Abstract
[Introduction] The liver is a major target organ of acute graft-versus-host disease (aGVHD), along with the skin and gastrointestinal tract. Hepatic aGVHD occurs in approximately 10% of patients undergoing allogeneic hematopoietic cell transplantation (allo-HCT) and is associated with poor prognosis due to its treatment-resistant nature. Although we previously showed that bile duct injury occurs earlier, the diagnosis of hepatic aGVHD still relies on elevated serum total bilirubin (T-bil), which emerges only after bile duct injury has progressed (Hasegawa Y: Blood 2024). This diagnostic delay may contribute to the poor prognosis of hepatic aGVHD, highlighting the need for the early diagnostic biomarkers to detect bile injury before T-bil elevation. We previously demonstrated that matrix metalloproteinase-7 (MMP-7) expression is elevated in bile duct epithelial cells (BECs) in mouse aGVHD (Hasegawa Y: Blood 2024). Importantly, MMP-7 is also secreted by injured biliary epithelial cells and detectable in serum following BEC damage (Lertudomphonwanit C: Sci Transl Med. 2017). Based on these findings, we evaluated the role of serum MMP-7 as a diagnostic or predictive biomarker of hepatic aGVHD using both murine models and clinical serum samples from patients who underwent allo-HCT.
[Methods] We utilized a well-established aGVHD murine HCT model in which BDF1 (H-2b/d) recipients were transplanted with bone marrow cells and splenocytes from allogeneic B6 donors (H-2b/b; Allo) or syngeneic BDF1 (Syn). Liver tissues were collected on day +14 and +28 post-transplant for histological assessment, immunofluorescence staining, and qPCR targeting Mmp7. Serum samples were obtained for T-bil and ELISA-based quantification of MMP-7. In the clinical study, serum samples were collected prior to allo-HCT and then weekly until day +28.

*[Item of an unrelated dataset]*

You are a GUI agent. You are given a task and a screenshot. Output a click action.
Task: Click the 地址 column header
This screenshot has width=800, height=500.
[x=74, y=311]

[Results] In the mouse model,livers from Allo group showed marked T-cell infiltration in portal areas and around bile ducts by day +14 (p<0.0001), and apoptosis and exfoliation of BECs were evident by day +28. qPCR revealed a 10-fold increase in Mmp7 mRNA in the Allo group compared to Syn controls on both day +14 and +28 (p<0.001), and immunofluorescence analysis showed that MMP-7 expression was clearly localized to BECs in Allo recipients. Serum MMP-7 levels were significantly elevated in the Allo group on day +14 and +28 (p<0.01), whereas T-bil levels showed only minimal elevation at day +14 and a delayed increase on day +28 (p=0.004). These findings suggest that serum MMP-7 reflects bile duct injury caused by hepatic GVHD and that its elevation precedes the rise in T-bil. Administration of CCl4 (5 mmol/kg, i.p.), which induces oxidative injury of hepatocytes without affecting bile ducts, did not alter Mmp7 expression at day +6 post-injection, confirming that MMP-7 is a specific biomarker for BEC injury. In the clinical study, serum samples were collected from 21 allo-HCT recipients and 7 healthy controls. Samples from the allo-HCT recipients were categorized into three groups: hepatic aGVHD (n=8), non-hepatic aGVHD (skin and/or gut aGVHD without liver involvement; n=6), and no aGVHD (n=7). All samples in the hepatic aGVHD group were collected before liver GVHD was diagnosed (T-bil ≥2.0 mg/dL). Serum MMP-7 levels were significantly higher in the hepatic aGVHD group compared to non-hepatic aGVHD, no aGVHD and healthy control groups (mean: 9.9 ng/mL vs. 5.1, 4.4 and ≤ 4.6 ng/mL, respectively; p<0.001). Using a cutoff of 5.9 ng/mL, all patients with elevated serum MMP-7 subsequently developed clinical hepatic aGVHD, with a median interval of 14 days between MMP-7-elevation and T-bil-elevation (range: 6–40 days). Importantly, sequential analysis of serum samples showed that only hepatic aGVHD patients showed progressive increases in serum MMP-7, while non-hepatic aGVHD cases did not. ROC analysis of serum MMP-7 levels on day +28 yielded an AUC of 0.96, indicating excellent predictive performance of this biomarker.
[Conclusion] Serum MMP-7 is a promising, sensitive, and BEC injury-specific predictive biomarker for hepatic aGVHD. Its elevation precedes the rise in conventional markers such as T-bil. Incorporating MMP-7 monitoring into clinical practice may facilitate earlier diagnosis and improve treatment outcomes for hepatic aGVHD. Future prospective studies are warranted to validate its clinical utility in larger patient cohorts.